I tried other routines, like SCOPY and XASAM, and they seemed to work.
Others, like ISAMAX did not.
I have used the level 2 and 3 routines before with no problems, so I am
assuming the level 1 must work. Am I doing something wrong? Can somebody
please try the code with your BLAS libraries.
I need S(D)AXPY and S(D)DOT for my conjugate-gradient routines, and they
are really significantly faster when optimized in assembler.
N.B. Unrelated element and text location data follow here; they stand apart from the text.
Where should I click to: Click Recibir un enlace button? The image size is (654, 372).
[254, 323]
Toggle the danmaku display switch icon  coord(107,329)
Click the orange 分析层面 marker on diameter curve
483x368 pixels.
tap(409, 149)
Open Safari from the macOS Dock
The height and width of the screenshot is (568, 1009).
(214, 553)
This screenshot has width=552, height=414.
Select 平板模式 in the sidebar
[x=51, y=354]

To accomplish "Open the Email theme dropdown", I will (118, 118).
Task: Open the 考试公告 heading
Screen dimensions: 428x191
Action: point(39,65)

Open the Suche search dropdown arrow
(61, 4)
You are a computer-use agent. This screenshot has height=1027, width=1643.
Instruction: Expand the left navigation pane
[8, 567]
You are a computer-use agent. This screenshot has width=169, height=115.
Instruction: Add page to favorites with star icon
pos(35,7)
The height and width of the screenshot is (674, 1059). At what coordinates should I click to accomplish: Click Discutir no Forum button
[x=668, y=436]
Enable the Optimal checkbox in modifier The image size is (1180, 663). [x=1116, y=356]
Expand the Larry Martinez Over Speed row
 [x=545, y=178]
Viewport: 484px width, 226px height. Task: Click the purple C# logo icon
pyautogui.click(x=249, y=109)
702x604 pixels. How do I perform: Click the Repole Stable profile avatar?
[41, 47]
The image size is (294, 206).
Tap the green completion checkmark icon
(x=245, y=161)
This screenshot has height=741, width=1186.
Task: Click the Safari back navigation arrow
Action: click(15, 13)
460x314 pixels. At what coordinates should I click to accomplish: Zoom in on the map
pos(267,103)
I am aware of only one other Pentium BLAS 1,
http://cip.physik.uni-wuerzburg.de/~mlkessle/blas1.html, which is an old
page and it says AXPY is not optimized yet.
Thanks a lot,
Aleksandar
--
_____________________________________________
Aleksandar Donev
Physics Department
Michigan State University
East Lansing, MI 48824-1116
E-mail: [log in to unmask]
Work phone: (517) 432-6770
_____________________________________________
program test
implicit none
external :: SDOT, SCOPY, SNRM2, SASUM, ISAMAX, SAXPY
real :: SASUM, SDOT, SNRM2, dots
real, allocatable, dimension(:) :: vec1,vec2
integer :: N,indx,ISAMAX
write(*,*) "N?="
read(*,*) N
allocate(vec1(N),vec2(N))
call random_number(vec1)
call random_number(vec2)
write(*,*) vec1, vec2
dots=SDOT(N,vec1,1,vec2,1)
call SAXPY(N,1.0,vec1,1,vec2,1)
write(*,*) vec1, vec2 , dots
end program test
!
|